##### Source data
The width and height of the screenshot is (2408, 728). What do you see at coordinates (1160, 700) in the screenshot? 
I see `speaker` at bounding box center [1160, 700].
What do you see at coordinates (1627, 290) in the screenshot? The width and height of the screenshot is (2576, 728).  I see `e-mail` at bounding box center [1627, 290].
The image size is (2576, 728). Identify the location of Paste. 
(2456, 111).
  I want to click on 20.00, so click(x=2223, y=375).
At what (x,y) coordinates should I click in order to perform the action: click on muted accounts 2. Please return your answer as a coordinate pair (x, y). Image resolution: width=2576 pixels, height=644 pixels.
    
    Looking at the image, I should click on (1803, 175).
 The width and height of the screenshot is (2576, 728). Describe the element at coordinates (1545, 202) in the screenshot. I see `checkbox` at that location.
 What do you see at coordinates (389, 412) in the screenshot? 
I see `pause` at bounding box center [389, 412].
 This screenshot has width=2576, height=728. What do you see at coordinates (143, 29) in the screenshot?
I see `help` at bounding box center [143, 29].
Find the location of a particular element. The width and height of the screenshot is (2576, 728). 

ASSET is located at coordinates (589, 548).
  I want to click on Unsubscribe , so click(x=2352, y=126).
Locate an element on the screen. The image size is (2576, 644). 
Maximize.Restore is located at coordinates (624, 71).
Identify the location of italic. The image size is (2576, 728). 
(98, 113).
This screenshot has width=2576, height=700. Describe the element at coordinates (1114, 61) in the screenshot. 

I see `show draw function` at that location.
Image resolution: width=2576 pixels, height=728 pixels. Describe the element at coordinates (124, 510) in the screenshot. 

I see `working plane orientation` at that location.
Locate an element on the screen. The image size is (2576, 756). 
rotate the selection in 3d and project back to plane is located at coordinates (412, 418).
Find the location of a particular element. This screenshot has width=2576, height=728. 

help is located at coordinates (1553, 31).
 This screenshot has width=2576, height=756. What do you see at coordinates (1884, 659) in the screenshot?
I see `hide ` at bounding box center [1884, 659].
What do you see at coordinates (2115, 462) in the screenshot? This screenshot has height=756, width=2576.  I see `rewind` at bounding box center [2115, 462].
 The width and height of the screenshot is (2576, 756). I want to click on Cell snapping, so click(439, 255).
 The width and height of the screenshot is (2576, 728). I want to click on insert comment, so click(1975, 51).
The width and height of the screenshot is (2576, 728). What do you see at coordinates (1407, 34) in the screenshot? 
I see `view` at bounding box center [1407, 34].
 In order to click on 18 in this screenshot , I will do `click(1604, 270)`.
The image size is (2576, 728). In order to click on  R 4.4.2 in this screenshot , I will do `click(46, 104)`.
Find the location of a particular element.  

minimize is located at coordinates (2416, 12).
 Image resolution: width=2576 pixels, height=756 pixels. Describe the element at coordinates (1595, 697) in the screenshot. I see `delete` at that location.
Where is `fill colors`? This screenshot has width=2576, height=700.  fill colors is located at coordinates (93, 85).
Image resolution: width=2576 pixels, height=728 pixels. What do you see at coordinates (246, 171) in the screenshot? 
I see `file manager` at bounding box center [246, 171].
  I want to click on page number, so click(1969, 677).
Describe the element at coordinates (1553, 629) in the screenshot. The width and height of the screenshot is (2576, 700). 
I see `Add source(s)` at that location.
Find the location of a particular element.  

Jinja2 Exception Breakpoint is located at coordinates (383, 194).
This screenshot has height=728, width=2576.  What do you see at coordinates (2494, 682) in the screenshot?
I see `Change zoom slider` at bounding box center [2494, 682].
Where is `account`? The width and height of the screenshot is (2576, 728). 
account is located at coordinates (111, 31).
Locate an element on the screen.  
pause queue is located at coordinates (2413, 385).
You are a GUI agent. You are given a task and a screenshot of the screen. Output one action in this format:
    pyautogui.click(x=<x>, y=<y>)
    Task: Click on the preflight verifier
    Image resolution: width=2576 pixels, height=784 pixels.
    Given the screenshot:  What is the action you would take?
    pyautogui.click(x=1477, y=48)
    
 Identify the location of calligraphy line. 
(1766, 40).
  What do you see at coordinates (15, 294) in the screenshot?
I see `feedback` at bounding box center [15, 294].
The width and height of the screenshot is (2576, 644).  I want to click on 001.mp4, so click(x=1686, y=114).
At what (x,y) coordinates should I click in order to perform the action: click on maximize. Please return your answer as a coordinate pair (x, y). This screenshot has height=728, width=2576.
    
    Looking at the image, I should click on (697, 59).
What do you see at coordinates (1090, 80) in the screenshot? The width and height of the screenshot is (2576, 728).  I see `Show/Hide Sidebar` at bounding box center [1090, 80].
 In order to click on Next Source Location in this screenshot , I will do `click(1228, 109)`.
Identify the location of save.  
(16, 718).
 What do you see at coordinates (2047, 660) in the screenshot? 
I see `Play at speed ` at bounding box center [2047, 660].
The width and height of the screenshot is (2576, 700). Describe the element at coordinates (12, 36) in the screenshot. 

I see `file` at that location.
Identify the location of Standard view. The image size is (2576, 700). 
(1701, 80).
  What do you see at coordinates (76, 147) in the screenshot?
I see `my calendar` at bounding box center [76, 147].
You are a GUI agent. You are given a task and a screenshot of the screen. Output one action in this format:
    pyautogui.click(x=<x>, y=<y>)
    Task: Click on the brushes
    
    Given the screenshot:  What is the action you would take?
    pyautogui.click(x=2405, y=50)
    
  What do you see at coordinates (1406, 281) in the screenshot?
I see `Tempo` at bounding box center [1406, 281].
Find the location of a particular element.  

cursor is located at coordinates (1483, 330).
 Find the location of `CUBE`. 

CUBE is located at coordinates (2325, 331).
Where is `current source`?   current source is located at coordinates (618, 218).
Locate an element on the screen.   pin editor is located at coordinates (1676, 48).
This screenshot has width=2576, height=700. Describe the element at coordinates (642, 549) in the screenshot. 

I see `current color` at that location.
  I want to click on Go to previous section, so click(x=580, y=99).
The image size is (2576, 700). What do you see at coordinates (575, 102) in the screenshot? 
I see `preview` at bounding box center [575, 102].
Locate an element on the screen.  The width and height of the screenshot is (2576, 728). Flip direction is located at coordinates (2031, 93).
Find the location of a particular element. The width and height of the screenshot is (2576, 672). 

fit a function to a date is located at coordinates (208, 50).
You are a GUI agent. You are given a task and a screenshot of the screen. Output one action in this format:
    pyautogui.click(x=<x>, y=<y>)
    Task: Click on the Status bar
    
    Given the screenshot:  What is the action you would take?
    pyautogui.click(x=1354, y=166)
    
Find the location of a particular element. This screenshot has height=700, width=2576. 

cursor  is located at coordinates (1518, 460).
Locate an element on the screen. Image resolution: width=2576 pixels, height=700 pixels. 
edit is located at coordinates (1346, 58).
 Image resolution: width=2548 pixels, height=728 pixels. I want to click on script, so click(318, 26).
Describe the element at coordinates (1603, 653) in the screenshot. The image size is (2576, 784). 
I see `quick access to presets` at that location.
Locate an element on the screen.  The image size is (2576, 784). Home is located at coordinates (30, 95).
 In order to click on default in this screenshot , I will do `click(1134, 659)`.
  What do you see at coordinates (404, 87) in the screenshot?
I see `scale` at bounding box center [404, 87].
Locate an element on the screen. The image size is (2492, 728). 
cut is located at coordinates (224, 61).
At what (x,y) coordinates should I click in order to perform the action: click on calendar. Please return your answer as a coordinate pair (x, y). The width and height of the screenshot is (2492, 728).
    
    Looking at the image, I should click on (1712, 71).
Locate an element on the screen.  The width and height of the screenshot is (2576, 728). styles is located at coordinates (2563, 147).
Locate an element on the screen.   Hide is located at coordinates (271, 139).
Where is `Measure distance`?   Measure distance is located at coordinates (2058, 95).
##########
* [Brief]: Copy all of the rows above word for word, without changing anything.

* [Correct output]:
The width and height of the screenshot is (2408, 728). What do you see at coordinates (1160, 700) in the screenshot? 
I see `speaker` at bounding box center [1160, 700].
What do you see at coordinates (1627, 290) in the screenshot? The width and height of the screenshot is (2576, 728).  I see `e-mail` at bounding box center [1627, 290].
The image size is (2576, 728). Identify the location of Paste. 
(2456, 111).
  I want to click on 20.00, so click(x=2223, y=375).
At what (x,y) coordinates should I click in order to perform the action: click on muted accounts 2. Please return your answer as a coordinate pair (x, y). Image resolution: width=2576 pixels, height=644 pixels.
    
    Looking at the image, I should click on (1803, 175).
 The width and height of the screenshot is (2576, 728). Describe the element at coordinates (1545, 202) in the screenshot. I see `checkbox` at that location.
 What do you see at coordinates (389, 412) in the screenshot? 
I see `pause` at bounding box center [389, 412].
 This screenshot has width=2576, height=728. What do you see at coordinates (143, 29) in the screenshot?
I see `help` at bounding box center [143, 29].
Find the location of a particular element. The width and height of the screenshot is (2576, 728). 

ASSET is located at coordinates (589, 548).
  I want to click on Unsubscribe , so click(x=2352, y=126).
Locate an element on the screen. The image size is (2576, 644). 
Maximize.Restore is located at coordinates (624, 71).
Identify the location of italic. The image size is (2576, 728). 
(98, 113).
This screenshot has width=2576, height=700. Describe the element at coordinates (1114, 61) in the screenshot. 

I see `show draw function` at that location.
Image resolution: width=2576 pixels, height=728 pixels. Describe the element at coordinates (124, 510) in the screenshot. 

I see `working plane orientation` at that location.
Locate an element on the screen. The image size is (2576, 756). 
rotate the selection in 3d and project back to plane is located at coordinates (412, 418).
Find the location of a particular element. This screenshot has width=2576, height=728. 

help is located at coordinates (1553, 31).
 This screenshot has width=2576, height=756. What do you see at coordinates (1884, 659) in the screenshot?
I see `hide ` at bounding box center [1884, 659].
What do you see at coordinates (2115, 462) in the screenshot? This screenshot has height=756, width=2576.  I see `rewind` at bounding box center [2115, 462].
 The width and height of the screenshot is (2576, 756). I want to click on Cell snapping, so click(439, 255).
 The width and height of the screenshot is (2576, 728). I want to click on insert comment, so click(1975, 51).
The width and height of the screenshot is (2576, 728). What do you see at coordinates (1407, 34) in the screenshot? 
I see `view` at bounding box center [1407, 34].
 In order to click on 18 in this screenshot , I will do `click(1604, 270)`.
The image size is (2576, 728). In order to click on  R 4.4.2 in this screenshot , I will do `click(46, 104)`.
Find the location of a particular element.  

minimize is located at coordinates (2416, 12).
 Image resolution: width=2576 pixels, height=756 pixels. Describe the element at coordinates (1595, 697) in the screenshot. I see `delete` at that location.
Where is `fill colors`? This screenshot has width=2576, height=700.  fill colors is located at coordinates (93, 85).
Image resolution: width=2576 pixels, height=728 pixels. What do you see at coordinates (246, 171) in the screenshot? 
I see `file manager` at bounding box center [246, 171].
  I want to click on page number, so click(1969, 677).
Describe the element at coordinates (1553, 629) in the screenshot. The width and height of the screenshot is (2576, 700). 
I see `Add source(s)` at that location.
Find the location of a particular element.  

Jinja2 Exception Breakpoint is located at coordinates (383, 194).
This screenshot has height=728, width=2576.  What do you see at coordinates (2494, 682) in the screenshot?
I see `Change zoom slider` at bounding box center [2494, 682].
Where is `account`? The width and height of the screenshot is (2576, 728). 
account is located at coordinates (111, 31).
Locate an element on the screen.  
pause queue is located at coordinates (2413, 385).
You are a GUI agent. You are given a task and a screenshot of the screen. Output one action in this format:
    pyautogui.click(x=<x>, y=<y>)
    Task: Click on the preflight verifier
    Image resolution: width=2576 pixels, height=784 pixels.
    Given the screenshot:  What is the action you would take?
    pyautogui.click(x=1477, y=48)
    
 Identify the location of calligraphy line. 
(1766, 40).
  What do you see at coordinates (15, 294) in the screenshot?
I see `feedback` at bounding box center [15, 294].
The width and height of the screenshot is (2576, 644).  I want to click on 001.mp4, so click(x=1686, y=114).
At what (x,y) coordinates should I click in order to perform the action: click on maximize. Please return your answer as a coordinate pair (x, y). This screenshot has height=728, width=2576.
    
    Looking at the image, I should click on (697, 59).
What do you see at coordinates (1090, 80) in the screenshot? The width and height of the screenshot is (2576, 728).  I see `Show/Hide Sidebar` at bounding box center [1090, 80].
 In order to click on Next Source Location in this screenshot , I will do `click(1228, 109)`.
Identify the location of save.  
(16, 718).
 What do you see at coordinates (2047, 660) in the screenshot? 
I see `Play at speed ` at bounding box center [2047, 660].
The width and height of the screenshot is (2576, 700). Describe the element at coordinates (12, 36) in the screenshot. 

I see `file` at that location.
Identify the location of Standard view. The image size is (2576, 700). 
(1701, 80).
  What do you see at coordinates (76, 147) in the screenshot?
I see `my calendar` at bounding box center [76, 147].
You are a GUI agent. You are given a task and a screenshot of the screen. Output one action in this format:
    pyautogui.click(x=<x>, y=<y>)
    Task: Click on the brushes
    
    Given the screenshot:  What is the action you would take?
    pyautogui.click(x=2405, y=50)
    
  What do you see at coordinates (1406, 281) in the screenshot?
I see `Tempo` at bounding box center [1406, 281].
Find the location of a particular element.  

cursor is located at coordinates (1483, 330).
 Find the location of `CUBE`. 

CUBE is located at coordinates (2325, 331).
Where is `current source`?   current source is located at coordinates (618, 218).
Locate an element on the screen.   pin editor is located at coordinates (1676, 48).
This screenshot has width=2576, height=700. Describe the element at coordinates (642, 549) in the screenshot. 

I see `current color` at that location.
  I want to click on Go to previous section, so click(x=580, y=99).
The image size is (2576, 700). What do you see at coordinates (575, 102) in the screenshot? 
I see `preview` at bounding box center [575, 102].
Locate an element on the screen.  The width and height of the screenshot is (2576, 728). Flip direction is located at coordinates (2031, 93).
Find the location of a particular element. The width and height of the screenshot is (2576, 672). 

fit a function to a date is located at coordinates (208, 50).
You are a GUI agent. You are given a task and a screenshot of the screen. Output one action in this format:
    pyautogui.click(x=<x>, y=<y>)
    Task: Click on the Status bar
    
    Given the screenshot:  What is the action you would take?
    pyautogui.click(x=1354, y=166)
    
Find the location of a particular element. This screenshot has height=700, width=2576. 

cursor  is located at coordinates (1518, 460).
Locate an element on the screen. Image resolution: width=2576 pixels, height=700 pixels. 
edit is located at coordinates (1346, 58).
 Image resolution: width=2548 pixels, height=728 pixels. I want to click on script, so click(318, 26).
Describe the element at coordinates (1603, 653) in the screenshot. The image size is (2576, 784). 
I see `quick access to presets` at that location.
Locate an element on the screen.  The image size is (2576, 784). Home is located at coordinates (30, 95).
 In order to click on default in this screenshot , I will do `click(1134, 659)`.
  What do you see at coordinates (404, 87) in the screenshot?
I see `scale` at bounding box center [404, 87].
Locate an element on the screen. The image size is (2492, 728). 
cut is located at coordinates (224, 61).
At what (x,y) coordinates should I click in order to perform the action: click on calendar. Please return your answer as a coordinate pair (x, y). The width and height of the screenshot is (2492, 728).
    
    Looking at the image, I should click on (1712, 71).
Locate an element on the screen.  The width and height of the screenshot is (2576, 728). styles is located at coordinates (2563, 147).
Locate an element on the screen.   Hide is located at coordinates (271, 139).
Where is `Measure distance`?   Measure distance is located at coordinates (2058, 95).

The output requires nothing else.